* _SET TASKS_
a – In the Mahindra 3014 thread, how much pedal freeplay does SidecarFlip say Kubotas have?
b – Name every distinct username that appears in a post heading in the Mahindra 3014 thread.
c – Write the next part of the Mahindra 3014 thread, picking up right after its final line.

* _SOURCE EXTRACT_
◇ ◇ ◇ ◇
# Mahindra 3014 won't go in FWD or REV while running



## TroyLee (Jun 18, 2021)

My Mahindra 3014 just started this. I can change the gears fine if it is shut off, but when I start it, the lever won't go into forward or reverse.

Anyone else had this problem?


----------



## SidecarFlip (Mar 25, 2021)

Sounds to me like the clutch is dragging. I have not a clue what the freeplay should be but do you have any at the pedal? Kubota's are 1-1 1/2" pedal freeplay.


----------



## TroyLee (Jun 18, 2021)

I'll have to check about the freeplay, but it just seems odd to me that it will shift just fine if the motor is off, but won't budge if the motor is on.


----------



## FredM (Nov 18, 2015)
◇ ◇ ◇ ◇
* _RECORDS PROVIDED_
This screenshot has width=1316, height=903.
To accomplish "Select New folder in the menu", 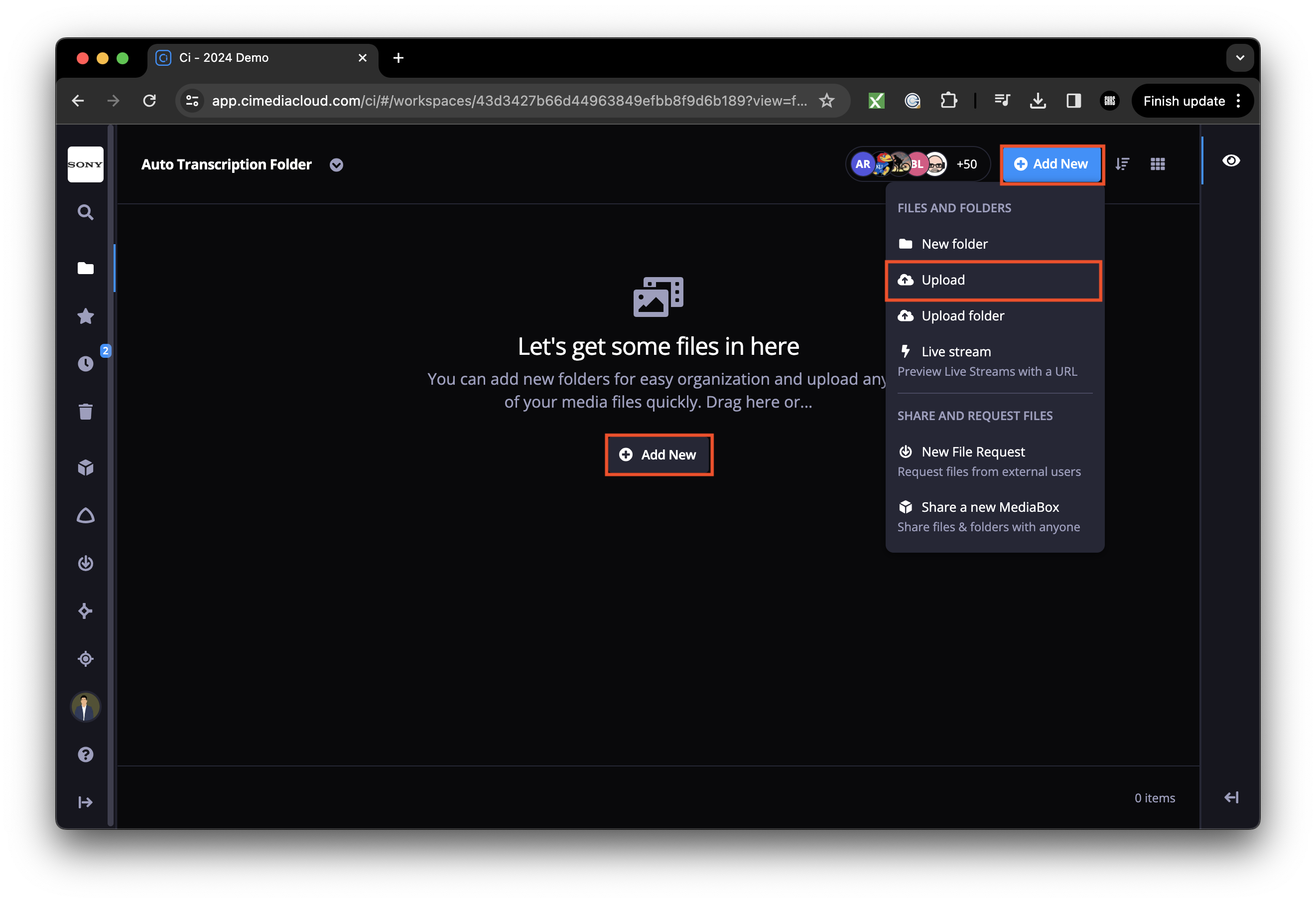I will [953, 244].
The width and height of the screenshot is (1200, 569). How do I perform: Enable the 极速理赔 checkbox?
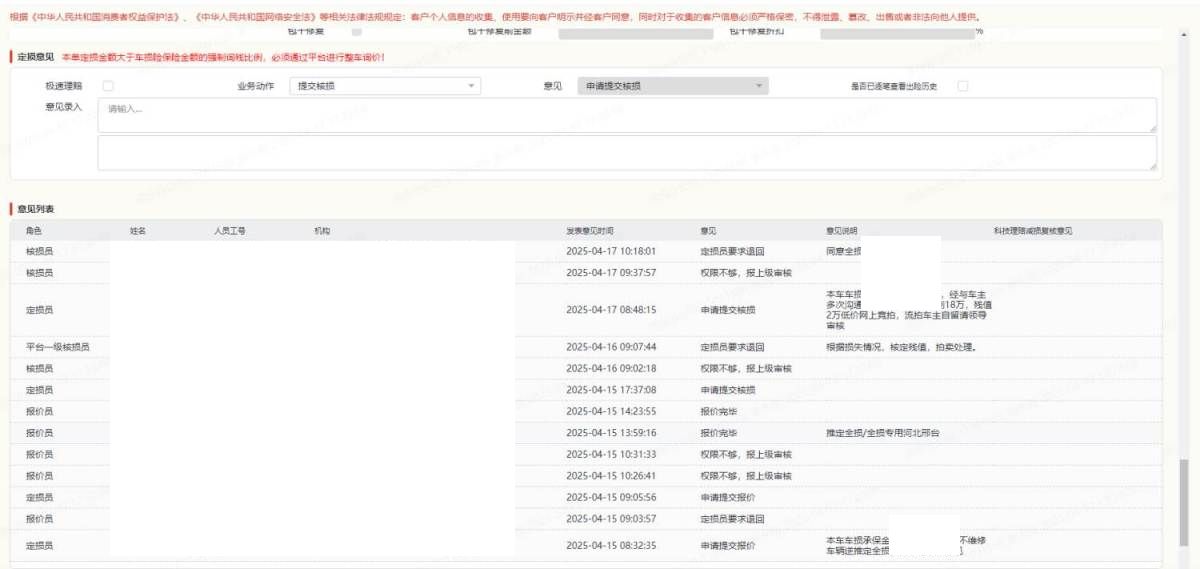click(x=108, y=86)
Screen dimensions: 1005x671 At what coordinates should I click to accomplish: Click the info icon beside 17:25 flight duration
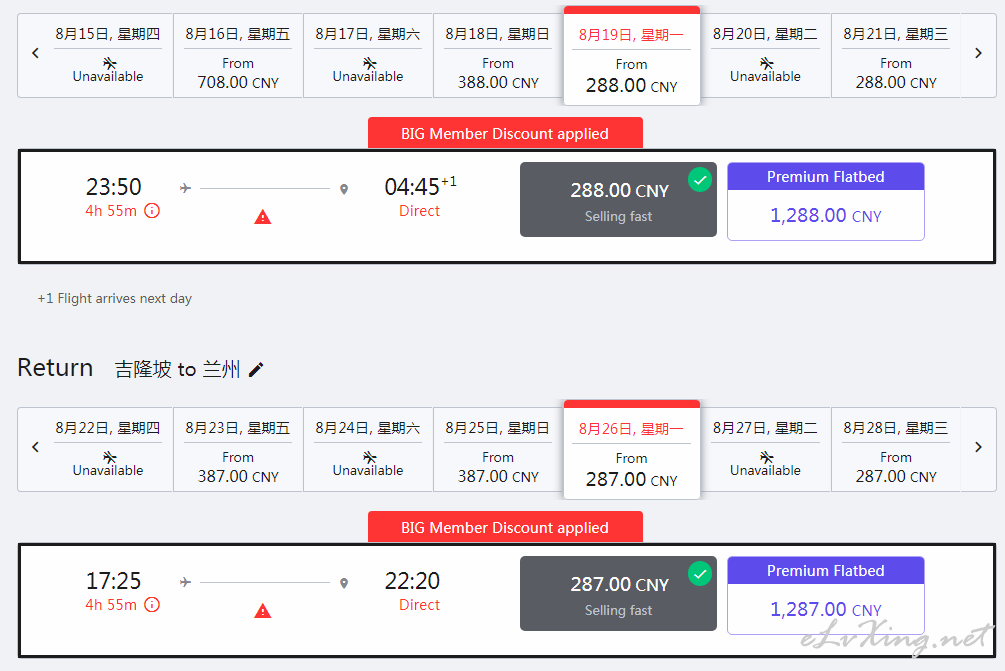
◇ ◇ ◇ ◇
* _ANSWERS TO THE EXERCISE_
a – 1 to 1 1/2 inches.

b – TroyLee, SidecarFlip, FredM

c –
what happens when you try and place it in gear with the engine running??,


----------



## TroyLee (Jun 18, 2021)

The lever won't go forward or back. I can't get into forward or reverse.


----------



## FredM (Nov 18, 2015)

let me rephrase that, does the gears grind when you try to place in forward or reverse??.


----------



## TroyLee (Jun 18, 2021)

Nope


----------



## FredM (Nov 18, 2015)

would you be able to take a couple of photos of the gear shift and the linkages where these go into the transmission housing.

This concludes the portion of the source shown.